→ Given task
Carry on the review of Twelve Angry Men at the Theatre Royal, Brighton, starting right after its final sentence, "People want supper."

→ Extract provided
Browse reviews

Brighton Year-Round 2023

Twelve Angry Men

Bill Kenwright Productions

Genre: Adaptation, American Theater, Drama, Mainstream Theatre, Theatre

Venue: Theatre Royal, Brighton

Festival:


Low Down

What’s replicated here is a jury different to, but not unlike ours. Personalities and prejudices – even opinions of spouses – leak into a jury over time. Arguments aren’t reasoned in a vacuum, and Reginald Rose’s experience is authentic.

This is more than a first-rate revival. In this production it’s a must-see one, the definition of a superbly-made, timeless play.

Directed by Christopher Haydon, Designer Michael Pavelka, Lighting Designer Chris Davey, Sound Designer Andy Graham, Casting Consultant Anne Vosser

CSM Mark Wilkinson, DSM Lucie Jackson, Technical ASM Beatrice Wallbank, Head of Wardrobe Rebecca Swindells, Costume Superviosor SAdes Robinson-Craft.

Till November 25th and touring

Review

Reginald Rose’s 1954 TV play Twelve Angry Men is an unusual case of things being done backwards. It arrived at the stage in 1955 and finally and most famously film in 1957. Now fresh from the West End revival, it arrives at Theatre Royal, Brighton, directed by Christopher Haydon till November 25th.

Twelve men are empanelled after a judge deliberates the close of a trial. The vote must be unanimous either way ‘beyond reasonable doubt’; there can be no mitigating plea.

It’s a late summer afternoon with Michael Pavelka’s meticulous set of a brown-painted and wood-inlaid 1950s room where air-conditioning doesn’t work till electricity comes on with lighting, the heat’s stifling and the twelve circle round a table and chairs, perch, separate, face-off and virtually come to blows. There’s a baseball game imminent. People want supper.

→ Data
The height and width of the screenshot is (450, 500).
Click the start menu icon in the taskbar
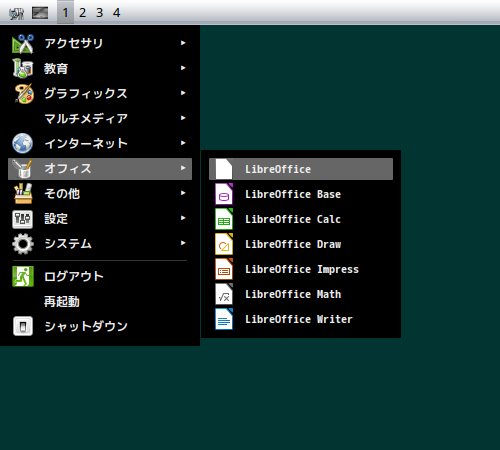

→ Written response
The only thing wrong with Chris Davey’s gradated lighting is that it seems dark outside those storm-threatened sash windows, though we never get beyond 7pm and it’s still August. The clever sound of a trolley deafens before curtain-up in Andy Graham’s design. There’s a reason.

It’s otherwise silent as Jeffrey Harmer’s Guard leaves them, to pop up when required to bring in more evidence as what should have been for some a five-minute frictionless chat turns into a day-long sweat for justice.

The twelve are known only by their numbers, and these are only once used. Eleven are convinced of an open-and-shut case of a deprived, abused boy finally snapping and stabbing his vicious jailbird father to death.

It’s Patrick Duffy’s Juror 8 (Dallas, Man From Atlantis) who gives a finely-understated performance to begin with, by hesitating doubt. He wants to ask questions. Speaking upstage almost to muffle the stature he takes on, he probes and gradually doubt shadows the others. He’s joined by several mainly older men who contribute examples, questions and, as several note, do the job the defence should have.

Paul Beech, in a gently-understated performance (you can see hm as Mr Brownlow, as he has been, but also Lear for Jonathan Miller) surprises others. Beech’s Juror 9 applies logic and begins to crack open, to the ire of a hard core of objectors. Samarge Hamilton (Juror 5), who knows the neighbourhood, questions the angle of a knife (rather like Mr Tibbs in a left-handed killing).

Paul Lavers (Juror 2), who begins confused, clears his head visibly. What Rose shows is the older men first to doubt: far less judgemental, far more prone to angle their questions. It’s a neat subversion of conservative typecasting, and there’s many parts here for older men.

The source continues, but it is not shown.